## ABOUT THIS EXERCISE
Do these three statements agree with the forum thread on climbing plants on house walls below? Answer yes or no for each, and quote the words from the thread that decide it.
1. The quoted advice says Boston ivy and Virginia creeper usually damage wall surfaces.
2. The quoted advice says ivy can shelter pests such as mice.
3. The quoted advice says sound masonry is harmed by the aerial roots of English ivy.

## PAGE EXTRACT
◇ ◇ ◇

     
  5. Gillythedilf

    Gillythedilf Goalkeeper

    Impossible to keep it nice che in the uk ,Mother Nature and damp weather here put pay to that .
    It’s expensive as owt like and can’t see the attraction,was a last resort onetime of hiding shite brickwork now it’s being put on as a 1st choice .

    Mad.
     
    Goat Eyes likes this.
  6. SAFCOldie

    SAFCOldie Striker

    Not as good a look as bricks according to some !
     
    MackneyHackem and Gillythedilf like this.
  7. Our Wisteria is in flower now. Looks topper but it’s a bugger if you let it get under the facia boards
     
  8. Churchlanelad

    Churchlanelad Goalkeeper

    Advice from the RHS, hopefully useful:

    Self-clinging climbers such as Boston ivy and Virginia creeper (Parthenocissus sp.) do not usually cause damage to wall surfaces, but common or English ivy (Hedera helix sp.) supports itself by aerial roots and where these penetrate cracks or joints they may cause structural damage. Sound masonry is unaffected.

    Its dense cover can hide defects in the fabric of the building and hinder maintenance work. Ivy may also provide access for intruders and harbour pests such as mice.

    Where brickwork is sound, the main problem is to keep growth away from gutters and paint work.

    It has been suggested that vegetation attached to walls could lead to dampness resulting from slower drying conditions following rain. This may be plausible on a south-west facing wall where the rain is driven by prevailing winds. However, other sources suggest that such plants will have a slight drying effect on mortar and will also provide some degree of insulation in winter, particularly evergreen ivies covering exposed north and east-facing walls.

◇ ◇ ◇

## MATERIAL PROVIDED

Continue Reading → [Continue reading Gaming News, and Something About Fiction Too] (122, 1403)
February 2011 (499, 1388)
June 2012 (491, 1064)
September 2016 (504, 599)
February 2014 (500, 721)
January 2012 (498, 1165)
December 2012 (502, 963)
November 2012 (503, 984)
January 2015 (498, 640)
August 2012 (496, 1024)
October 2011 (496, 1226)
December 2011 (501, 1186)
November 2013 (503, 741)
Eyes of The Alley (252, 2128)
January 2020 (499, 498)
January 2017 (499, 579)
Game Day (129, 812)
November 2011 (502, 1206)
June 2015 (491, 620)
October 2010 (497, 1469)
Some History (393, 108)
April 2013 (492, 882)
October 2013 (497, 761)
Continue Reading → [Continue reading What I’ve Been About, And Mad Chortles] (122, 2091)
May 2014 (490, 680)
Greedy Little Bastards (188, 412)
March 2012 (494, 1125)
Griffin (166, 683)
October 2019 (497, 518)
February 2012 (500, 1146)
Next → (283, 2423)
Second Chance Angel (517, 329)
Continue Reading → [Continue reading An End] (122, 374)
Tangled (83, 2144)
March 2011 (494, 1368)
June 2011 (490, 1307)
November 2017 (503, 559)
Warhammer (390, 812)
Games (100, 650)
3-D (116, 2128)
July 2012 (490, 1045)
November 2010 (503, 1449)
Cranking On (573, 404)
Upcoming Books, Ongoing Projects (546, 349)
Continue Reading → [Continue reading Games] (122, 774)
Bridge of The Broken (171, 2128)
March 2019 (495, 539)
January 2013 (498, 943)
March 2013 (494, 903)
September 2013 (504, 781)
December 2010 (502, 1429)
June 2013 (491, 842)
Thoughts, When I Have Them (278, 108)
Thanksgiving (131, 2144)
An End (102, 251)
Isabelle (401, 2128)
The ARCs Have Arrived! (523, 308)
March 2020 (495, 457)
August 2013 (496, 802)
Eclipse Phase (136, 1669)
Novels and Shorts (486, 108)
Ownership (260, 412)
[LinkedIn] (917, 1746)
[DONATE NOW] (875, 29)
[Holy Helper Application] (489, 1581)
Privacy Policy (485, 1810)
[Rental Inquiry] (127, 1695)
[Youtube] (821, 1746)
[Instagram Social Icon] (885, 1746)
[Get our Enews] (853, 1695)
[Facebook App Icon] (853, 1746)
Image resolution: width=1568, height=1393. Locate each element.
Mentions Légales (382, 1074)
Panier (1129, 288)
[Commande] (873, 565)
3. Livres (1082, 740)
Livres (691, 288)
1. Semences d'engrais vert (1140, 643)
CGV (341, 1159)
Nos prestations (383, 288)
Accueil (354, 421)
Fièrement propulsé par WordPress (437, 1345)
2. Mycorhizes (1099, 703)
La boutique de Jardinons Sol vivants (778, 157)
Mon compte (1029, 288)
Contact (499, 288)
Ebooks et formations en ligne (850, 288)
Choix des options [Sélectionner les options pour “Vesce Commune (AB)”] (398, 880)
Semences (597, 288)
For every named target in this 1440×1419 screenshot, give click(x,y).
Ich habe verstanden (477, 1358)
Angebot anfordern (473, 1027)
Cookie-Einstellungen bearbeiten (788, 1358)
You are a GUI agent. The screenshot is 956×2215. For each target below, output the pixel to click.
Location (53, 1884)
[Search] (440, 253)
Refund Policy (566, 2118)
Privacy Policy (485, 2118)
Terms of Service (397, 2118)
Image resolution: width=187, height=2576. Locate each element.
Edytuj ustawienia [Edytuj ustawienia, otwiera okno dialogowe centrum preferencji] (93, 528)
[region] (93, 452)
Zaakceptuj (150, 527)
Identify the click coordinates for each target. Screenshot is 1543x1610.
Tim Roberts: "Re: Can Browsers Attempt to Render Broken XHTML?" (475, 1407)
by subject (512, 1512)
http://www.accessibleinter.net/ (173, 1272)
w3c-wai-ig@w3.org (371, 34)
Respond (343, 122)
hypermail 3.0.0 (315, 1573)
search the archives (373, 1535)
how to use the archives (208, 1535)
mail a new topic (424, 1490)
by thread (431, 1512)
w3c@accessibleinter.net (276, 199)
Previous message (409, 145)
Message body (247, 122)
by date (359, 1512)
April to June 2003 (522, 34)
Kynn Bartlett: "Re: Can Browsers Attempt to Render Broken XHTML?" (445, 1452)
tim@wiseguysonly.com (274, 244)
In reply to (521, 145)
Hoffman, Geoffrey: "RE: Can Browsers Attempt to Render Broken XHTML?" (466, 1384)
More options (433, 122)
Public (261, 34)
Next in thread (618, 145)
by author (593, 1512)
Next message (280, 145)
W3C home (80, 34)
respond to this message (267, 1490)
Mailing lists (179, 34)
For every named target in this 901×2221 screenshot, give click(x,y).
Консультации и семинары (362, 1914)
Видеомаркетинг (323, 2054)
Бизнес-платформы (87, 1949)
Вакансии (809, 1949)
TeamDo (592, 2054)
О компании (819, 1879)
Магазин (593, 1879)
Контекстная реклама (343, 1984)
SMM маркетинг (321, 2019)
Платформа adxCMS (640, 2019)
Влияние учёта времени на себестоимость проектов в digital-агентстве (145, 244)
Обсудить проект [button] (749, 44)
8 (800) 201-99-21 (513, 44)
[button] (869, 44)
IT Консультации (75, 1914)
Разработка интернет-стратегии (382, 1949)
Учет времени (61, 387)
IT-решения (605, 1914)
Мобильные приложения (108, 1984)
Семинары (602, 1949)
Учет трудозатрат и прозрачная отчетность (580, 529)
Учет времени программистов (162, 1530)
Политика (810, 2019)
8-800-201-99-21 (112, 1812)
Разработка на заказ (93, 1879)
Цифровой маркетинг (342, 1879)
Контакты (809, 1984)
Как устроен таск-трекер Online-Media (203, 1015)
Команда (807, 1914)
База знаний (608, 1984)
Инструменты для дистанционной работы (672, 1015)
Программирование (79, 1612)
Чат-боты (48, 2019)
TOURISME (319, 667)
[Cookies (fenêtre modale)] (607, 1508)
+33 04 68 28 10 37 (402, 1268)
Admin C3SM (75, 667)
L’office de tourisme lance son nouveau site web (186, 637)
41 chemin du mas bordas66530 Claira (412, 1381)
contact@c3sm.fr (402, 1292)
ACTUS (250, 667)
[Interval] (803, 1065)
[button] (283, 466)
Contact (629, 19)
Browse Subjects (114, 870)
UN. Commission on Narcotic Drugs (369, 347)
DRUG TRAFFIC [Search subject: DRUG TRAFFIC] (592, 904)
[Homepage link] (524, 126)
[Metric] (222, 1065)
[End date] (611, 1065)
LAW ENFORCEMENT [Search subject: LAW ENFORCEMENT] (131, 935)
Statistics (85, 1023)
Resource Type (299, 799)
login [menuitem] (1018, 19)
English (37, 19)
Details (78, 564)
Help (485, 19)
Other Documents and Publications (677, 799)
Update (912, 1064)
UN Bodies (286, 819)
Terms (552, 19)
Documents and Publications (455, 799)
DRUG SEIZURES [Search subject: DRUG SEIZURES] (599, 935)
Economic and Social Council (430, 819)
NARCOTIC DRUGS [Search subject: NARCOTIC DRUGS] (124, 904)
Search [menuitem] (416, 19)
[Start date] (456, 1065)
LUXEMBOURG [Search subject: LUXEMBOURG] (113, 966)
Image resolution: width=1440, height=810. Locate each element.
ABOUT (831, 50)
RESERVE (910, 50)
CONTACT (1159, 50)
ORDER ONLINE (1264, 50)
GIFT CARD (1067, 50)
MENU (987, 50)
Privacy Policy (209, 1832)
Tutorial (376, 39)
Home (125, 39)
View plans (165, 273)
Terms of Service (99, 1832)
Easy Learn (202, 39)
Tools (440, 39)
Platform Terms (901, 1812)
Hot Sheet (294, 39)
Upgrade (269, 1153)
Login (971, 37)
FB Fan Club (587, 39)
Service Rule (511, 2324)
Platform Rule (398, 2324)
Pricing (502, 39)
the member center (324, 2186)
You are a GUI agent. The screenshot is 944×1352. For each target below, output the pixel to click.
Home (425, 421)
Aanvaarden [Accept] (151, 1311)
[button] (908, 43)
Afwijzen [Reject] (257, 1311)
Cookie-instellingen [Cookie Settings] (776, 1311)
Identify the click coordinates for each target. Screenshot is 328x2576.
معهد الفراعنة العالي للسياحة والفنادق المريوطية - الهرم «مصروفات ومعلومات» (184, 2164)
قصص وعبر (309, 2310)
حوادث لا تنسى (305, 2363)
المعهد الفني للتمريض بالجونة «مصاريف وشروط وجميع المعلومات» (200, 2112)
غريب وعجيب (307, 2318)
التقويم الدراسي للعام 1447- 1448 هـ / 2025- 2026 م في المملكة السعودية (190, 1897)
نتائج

◇ ◇ ◇

## FINISHED TASK
1. No: "do not usually cause damage to wall surfaces"
2. Yes: "Ivy may also provide access for intruders and harbour pests such as mice."
3. No: "Sound masonry is unaffected."